(Stored data entries)

◇ ◇ ◇

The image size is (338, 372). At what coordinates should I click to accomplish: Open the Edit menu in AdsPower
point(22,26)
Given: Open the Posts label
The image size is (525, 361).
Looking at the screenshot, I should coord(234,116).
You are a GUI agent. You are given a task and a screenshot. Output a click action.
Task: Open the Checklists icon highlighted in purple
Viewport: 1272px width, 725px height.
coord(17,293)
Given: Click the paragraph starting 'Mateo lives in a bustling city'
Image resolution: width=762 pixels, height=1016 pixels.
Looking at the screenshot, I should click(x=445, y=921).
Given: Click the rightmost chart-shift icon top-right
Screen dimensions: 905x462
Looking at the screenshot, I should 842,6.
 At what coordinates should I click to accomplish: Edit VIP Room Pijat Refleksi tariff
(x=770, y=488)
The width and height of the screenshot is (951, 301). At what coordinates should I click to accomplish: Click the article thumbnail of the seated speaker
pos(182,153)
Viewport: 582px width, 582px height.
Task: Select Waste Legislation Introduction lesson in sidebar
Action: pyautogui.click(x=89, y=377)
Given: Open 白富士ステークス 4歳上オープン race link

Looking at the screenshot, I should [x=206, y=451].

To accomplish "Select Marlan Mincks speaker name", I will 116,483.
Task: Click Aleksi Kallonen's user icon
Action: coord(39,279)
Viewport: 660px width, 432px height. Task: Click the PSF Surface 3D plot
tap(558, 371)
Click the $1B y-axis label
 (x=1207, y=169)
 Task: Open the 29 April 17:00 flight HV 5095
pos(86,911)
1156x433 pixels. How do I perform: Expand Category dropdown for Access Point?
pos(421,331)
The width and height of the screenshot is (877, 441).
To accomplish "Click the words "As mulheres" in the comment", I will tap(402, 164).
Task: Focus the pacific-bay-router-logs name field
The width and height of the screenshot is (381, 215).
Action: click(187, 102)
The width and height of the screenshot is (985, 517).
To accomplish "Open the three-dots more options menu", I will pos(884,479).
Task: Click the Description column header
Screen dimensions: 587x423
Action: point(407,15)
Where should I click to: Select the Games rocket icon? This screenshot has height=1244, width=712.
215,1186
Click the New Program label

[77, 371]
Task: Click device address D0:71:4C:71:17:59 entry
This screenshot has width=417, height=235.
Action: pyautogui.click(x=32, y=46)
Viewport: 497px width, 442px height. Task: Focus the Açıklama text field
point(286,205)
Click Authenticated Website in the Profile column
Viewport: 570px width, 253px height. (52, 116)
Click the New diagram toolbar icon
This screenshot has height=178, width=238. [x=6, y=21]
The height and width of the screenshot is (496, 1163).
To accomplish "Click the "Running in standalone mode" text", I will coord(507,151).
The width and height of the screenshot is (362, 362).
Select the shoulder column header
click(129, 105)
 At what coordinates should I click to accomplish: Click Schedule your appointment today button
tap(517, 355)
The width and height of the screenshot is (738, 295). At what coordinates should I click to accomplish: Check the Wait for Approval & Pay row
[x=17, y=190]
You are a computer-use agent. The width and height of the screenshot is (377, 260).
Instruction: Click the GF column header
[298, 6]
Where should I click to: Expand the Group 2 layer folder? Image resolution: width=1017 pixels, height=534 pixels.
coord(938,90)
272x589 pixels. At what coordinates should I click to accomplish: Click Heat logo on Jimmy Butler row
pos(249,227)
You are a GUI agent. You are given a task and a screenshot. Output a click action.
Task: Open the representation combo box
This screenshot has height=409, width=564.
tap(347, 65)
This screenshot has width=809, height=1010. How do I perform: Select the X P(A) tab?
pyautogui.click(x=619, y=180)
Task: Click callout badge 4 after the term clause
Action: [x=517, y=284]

◇ ◇ ◇

BRIEF: The line above containing "Given: Open the Posts label", the line containing "Given: Click the paragraph", and every line between them are to be transcribed exactly; no other line is wanted.

ANSWER SPACE:
Given: Open the Posts label
The image size is (525, 361).
Looking at the screenshot, I should coord(234,116).
You are a GUI agent. You are given a task and a screenshot. Output a click action.
Task: Open the Checklists icon highlighted in purple
Viewport: 1272px width, 725px height.
coord(17,293)
Given: Click the paragraph starting 'Mateo lives in a bustling city'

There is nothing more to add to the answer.